Modern smartphones have a wealth of sensors inside, from accelerometers to gyroscopes. While sensors like these make the phones more powerful—allowing you to use your phone’s orientation as an input mechanism in a video game, for example—they also present a potential way for hackers to figure out a four-digit pin, new research reveals.

Computer scientists from Newcastle University in the United Kingdom found that by monitoring sensors like the phone’s accelerometer, gyroscope, and magnetometer, which detect things like the device’s motion and orientation, they were able to figure out a user’s pin 74 percent of the time on just the first guess. That number rose to 94 percent by the third try.

The entry point for the attack to detect the PIN was a javascript exploit delivered through the browser on the phone. All a smartphone user had to do was click on a link that had malicious software that would then detect the phone’s sensor data in the background.

Maryam Mehrnezhad, a research fellow in the School of Computing Science at Newcastle University and the first author on a new study in the International Journal of Information Security, says that everyday activities like picking up your phone, walking, or running create “distinct patterns” in the sensor data. And that has privacy implications. “You don’t want, for example, an insurance company to know if you’re an active user, or you’re a lazy person,” she says.

By snooping on the sensor data when users were entering their pins, the researchers were able to infer what those four-digit codes were with a “high accuracy,” she says. To get there, first they used data from people actually keying in their pins to train an artificial neural network.

#### [PROMPT 1]
According to the smartphone sensor article, how often did the researchers guess a user's PIN correctly on the first try?
#### [PROMPT 2]
Carry on the smartphone sensor article from the point where it stops.
The material after this point isn't needed for anything here.

#### [MATERIAL SHOWN]

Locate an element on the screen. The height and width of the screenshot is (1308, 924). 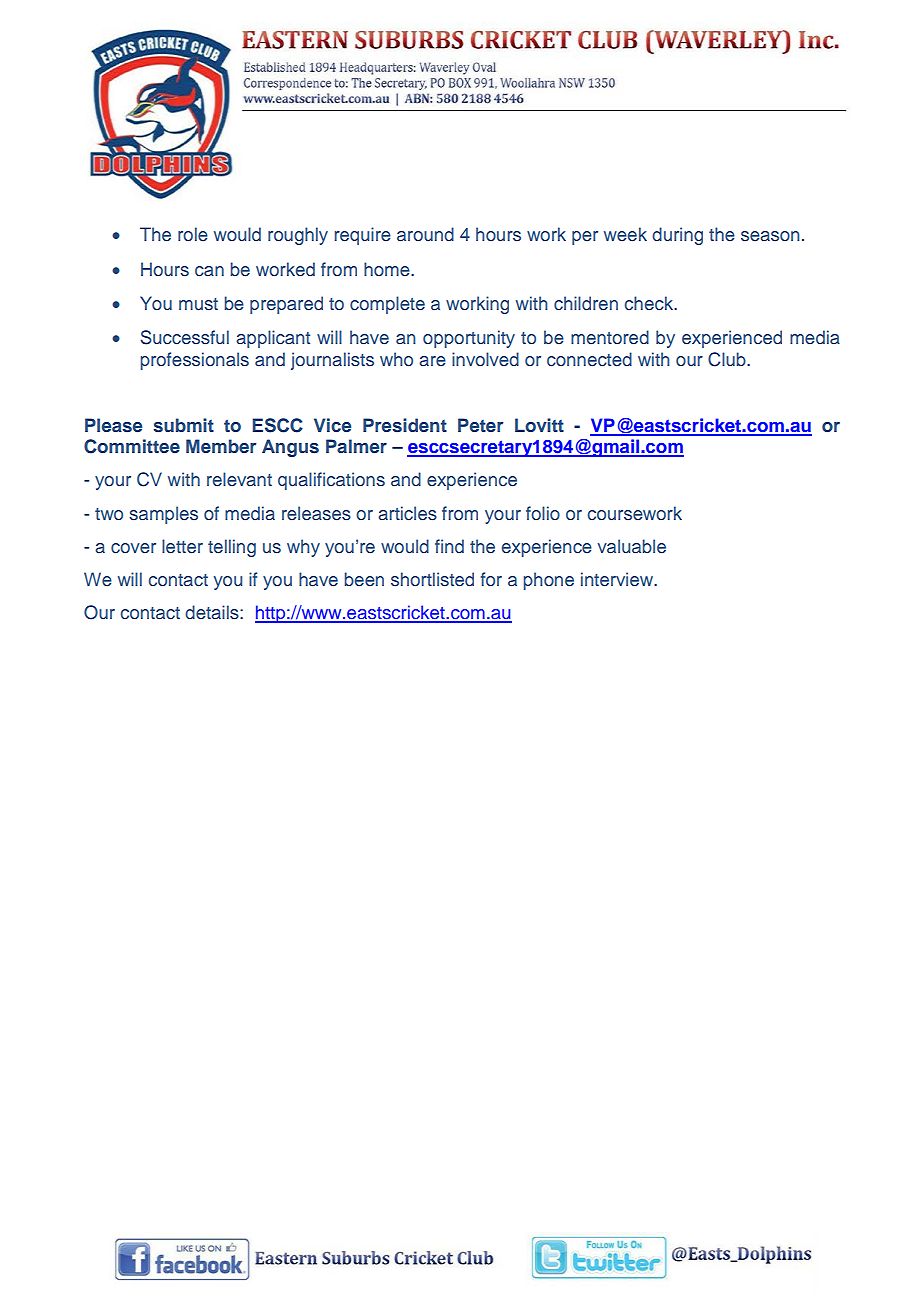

--

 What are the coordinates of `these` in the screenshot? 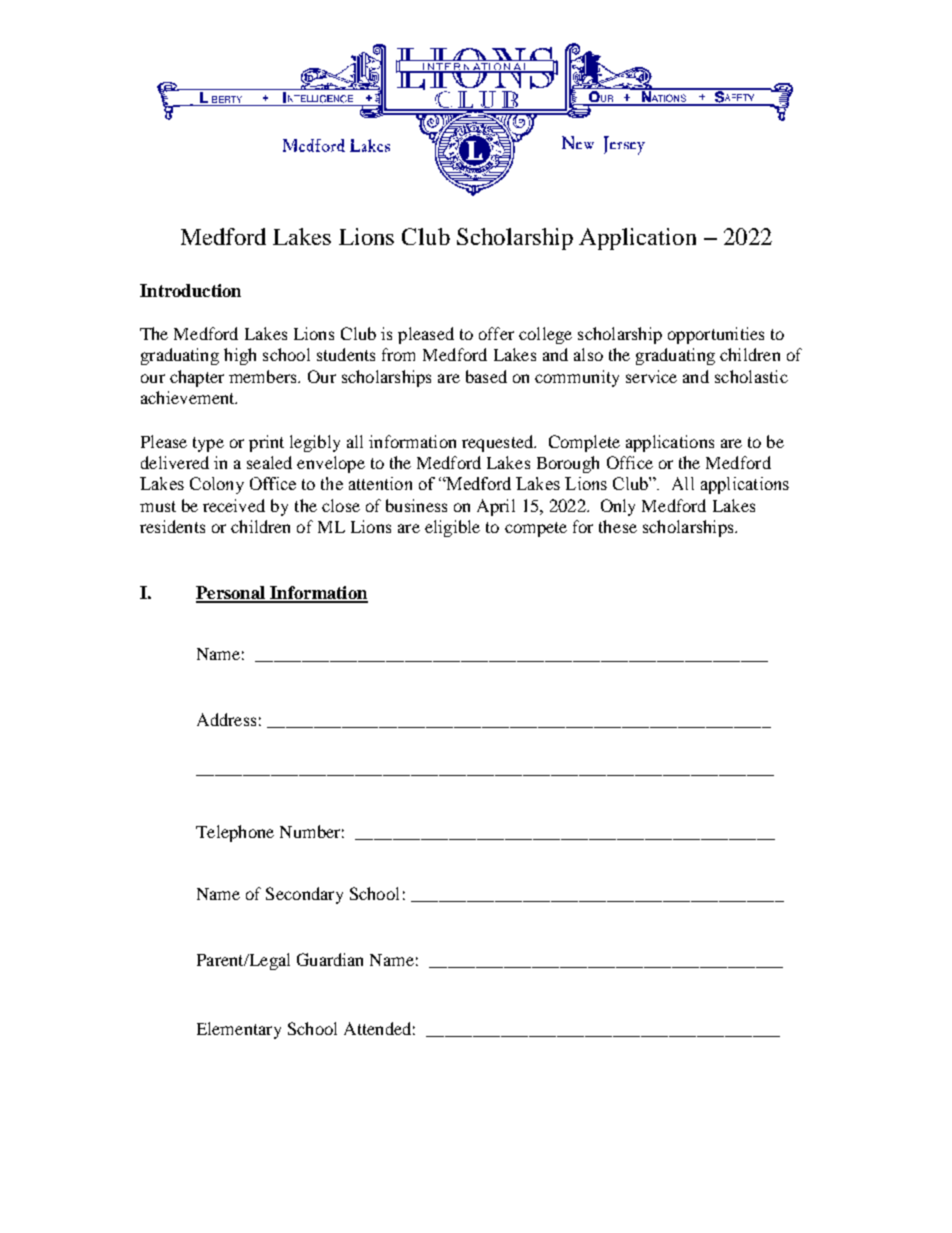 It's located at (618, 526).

==

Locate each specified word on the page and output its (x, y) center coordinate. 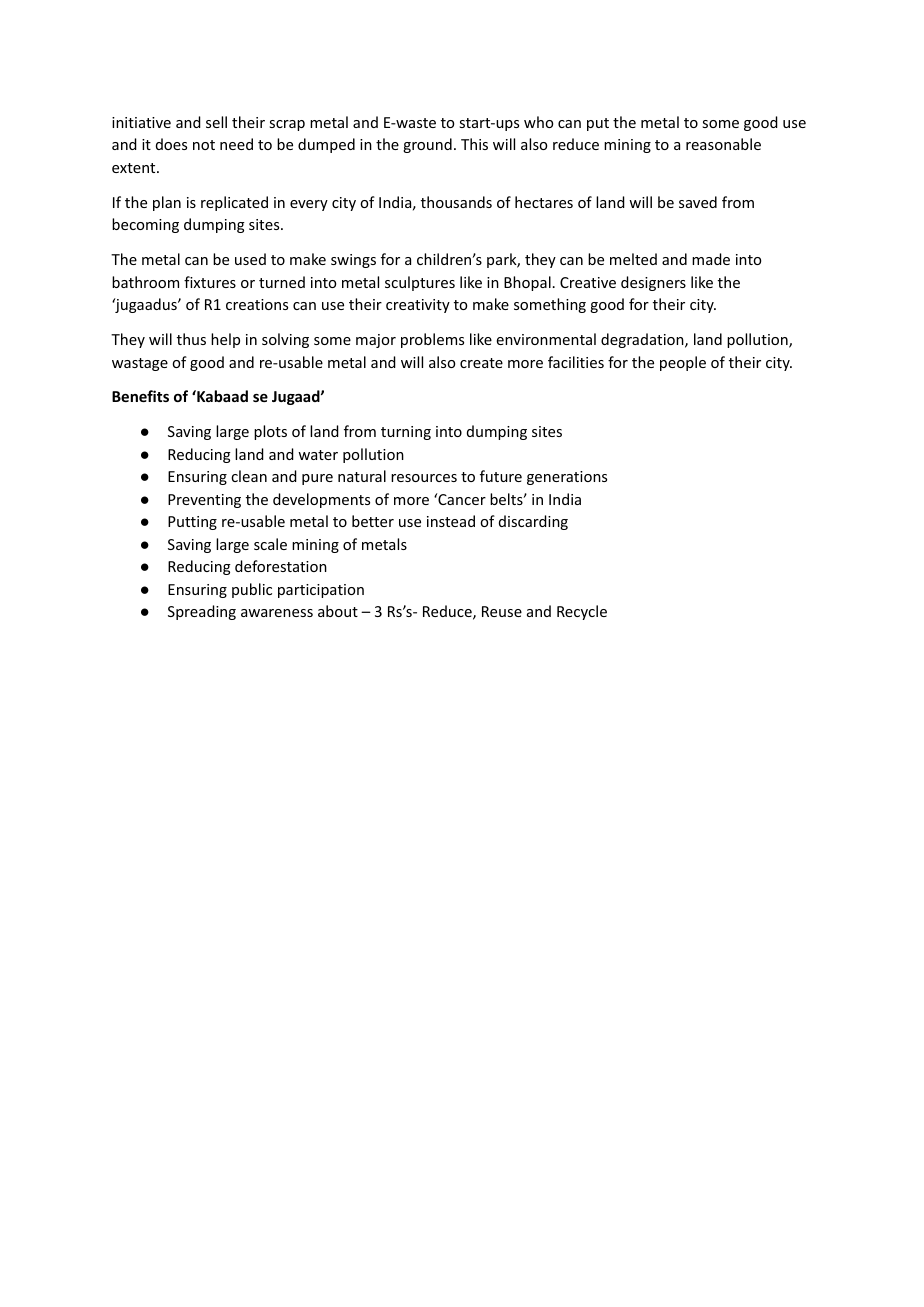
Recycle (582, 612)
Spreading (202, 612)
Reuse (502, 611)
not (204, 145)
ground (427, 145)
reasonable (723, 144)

#### [RESPONSE 1]
74 percent of the time.

#### [RESPONSE 2]
In the case of Safari, Mehrnezhad says that their method worked even when the phone was locked after the link had been clicked on, meaning that it could then detect the pin typed in to unlock the phone. “We reported it to [Apple] and they fixed it,” she says. That fix happened last year as part of the iOS 9.3 update. She adds that they told all the major browsers about the problem; Firefox, for example, said they fixed it last year. (As for the Chrome browser, a Google representative said in an email that “the team is aware and is looking into the issue.”)

The kinds of sensors that Mehrnezhad is studying are in a multitude of places, from smartphones to smart cities, she says. “And if these sensors are not managed securely and properly,” she warns, “they can reveal basically everything about you.”

Mehrnezhad’s team is not the first to show that sensors are a vulnerability—Kevin Fu, an associate professor of electrical engineering and computer science at the University of Michigan, has also demonstrated that the accelerometers in devices are a path to manipulate them, the New York Times reported last month.

“Sensors may represent the weakest link in IoT security,” Fu said, in an email, referring to the Internet of Things. “So ubiquitous, yet so untrustworthy and so poorly understood.”

This article has been updated to include a comment from a Google representative.